L’hôtel Djeuga Palace de Yaoundé a accueilli le 19 juin dernier un séminaire stratégique organisé par la Fédération des éditeurs de presse écrite du Cameroun (Fedipresse), destiné à redéfinir l’avenir de la presse écrite à travers l’adoption des technologies numériques. Sous le thème « Les nouveaux paradigmes de la presse écrite », cet événement crucial a rassemblé des experts, des décideurs et des acteurs de la presse pour explorer les opportunités offertes par le numérique.
Ce séminaire survient sept ans après que Fedipresse ait déjà alerté le Gouvernement sur les défis majeurs auxquels faisait face la presse écrite privée au Cameroun. La fédération pointait alors du doigt un marasme économique persistant, marqué par la non-viabilité des entreprises de presse, des pertes d’emplois importantes, la prolifération de la presse à gages et une liberté de la presse en péril.
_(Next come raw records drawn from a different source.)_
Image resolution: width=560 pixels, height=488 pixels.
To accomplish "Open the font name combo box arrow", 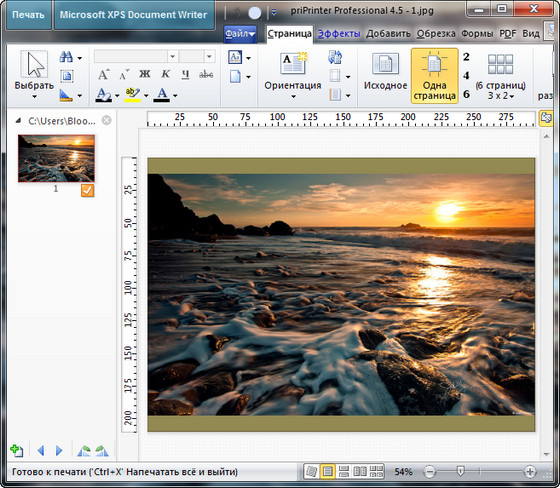I will pyautogui.click(x=172, y=56).
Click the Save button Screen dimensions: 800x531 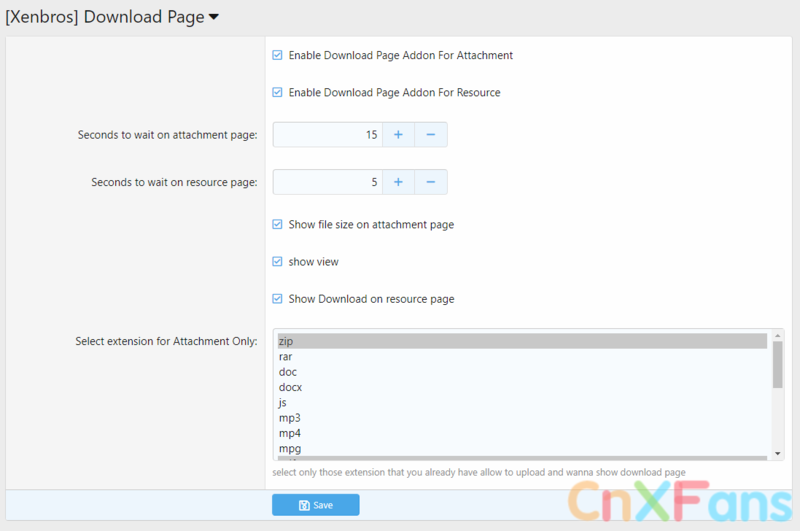(315, 505)
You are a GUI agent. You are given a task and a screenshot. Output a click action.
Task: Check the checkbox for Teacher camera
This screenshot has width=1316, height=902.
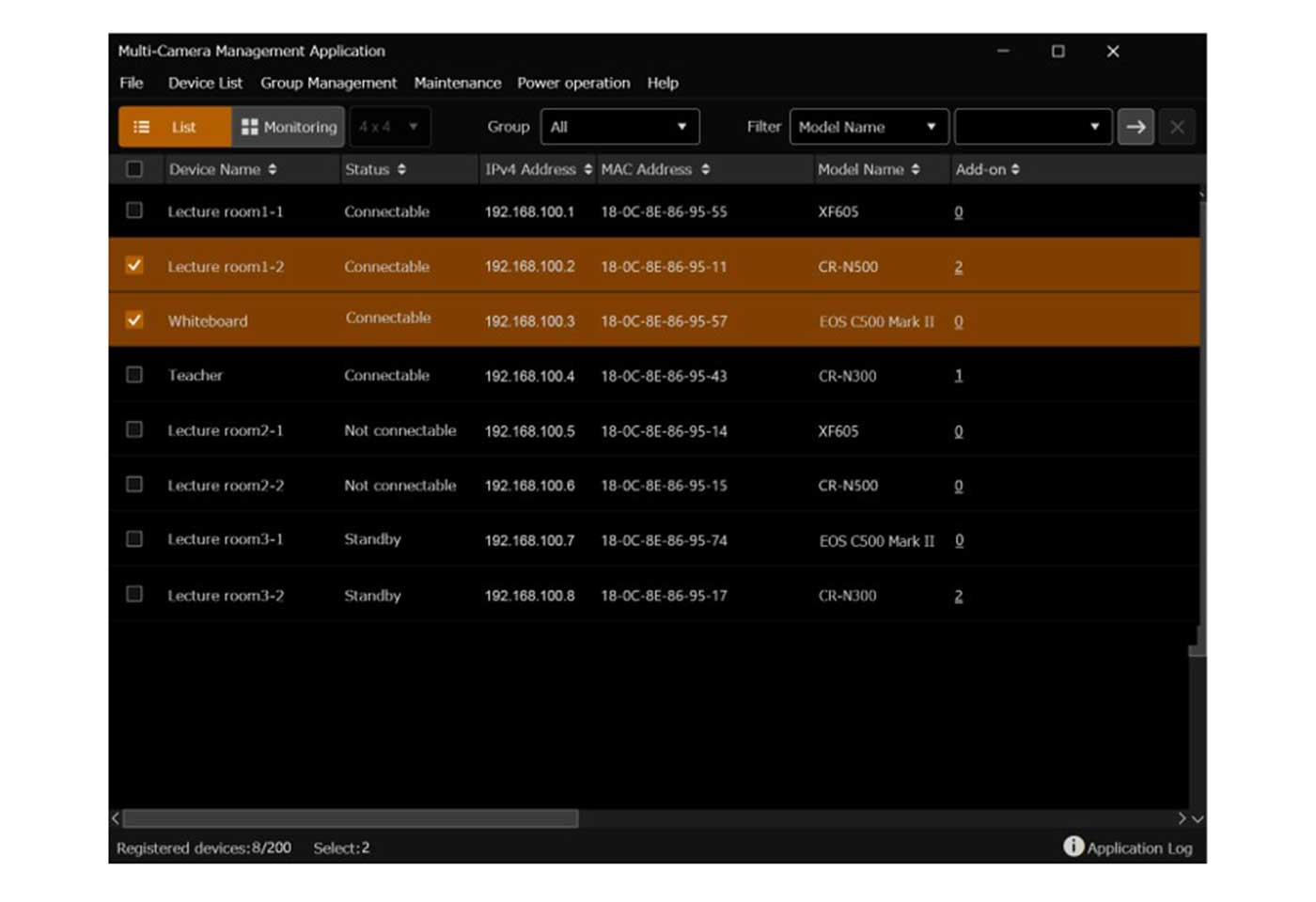[133, 375]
Un secteur en crise accentuée par la pandémie
Depuis, la situation s’est encore aggravée avec la dégradation continue et l’augmentation des coûts des intrants de fabrication, la baisse des tirages et des ventes, et une fuite des talents vers d’autres secteurs. La crise de la COVID-19, débutée en 2019, a notamment amplifié ces difficultés en soulignant la dépendance de la presse écrite camerounaise au format papier, accentuant ainsi la nécessité d’une transition vers le numérique.
L’urgence de l’adaptation numérique
« Nos journaux, en tout cas la plupart d’entre eux, n’ont pas été préparés à l’entrée dans le nouvel écosystème économique de la presse écrite. Peut-être certains ont-ils conscience de leurs difficultés, mais ignorent les causes fondamentales qui les déterminent. Les enjeux de transition vers le numérique ne sont pas que prégnants dans la presse écrite privée, ils sont devenus des impératifs catégoriques. L’heure de l’Aggiornamento a sonné », a déclaré un porte-parole de Fedipresse.
Pour remédier à cette situation, Fedipresse a lancé depuis deux ans une initiative visant à revitaliser la presse écrite privée par une migration vers le numérique. Le séminaire d’hier ayant pour objectif d’armer les éditeurs pour conquérir le marché numérique en produisant des contenus adaptés à cet environnement.
Des interventions d’experts pour guider la transition
Plusieurs experts ont été invités à partager leurs connaissances et leurs expériences lors de ce séminaire. Le professeur Félix Zogo, secrétaire général du ministère de la Communication (MINCOM) et enseignant à l’université de Yaoundé I, ouvrira le séminaire avec une leçon inaugurale sur l’avenir de la presse écrite. Cette intervention mettra en perspective les enjeux et les opportunités pour le secteur.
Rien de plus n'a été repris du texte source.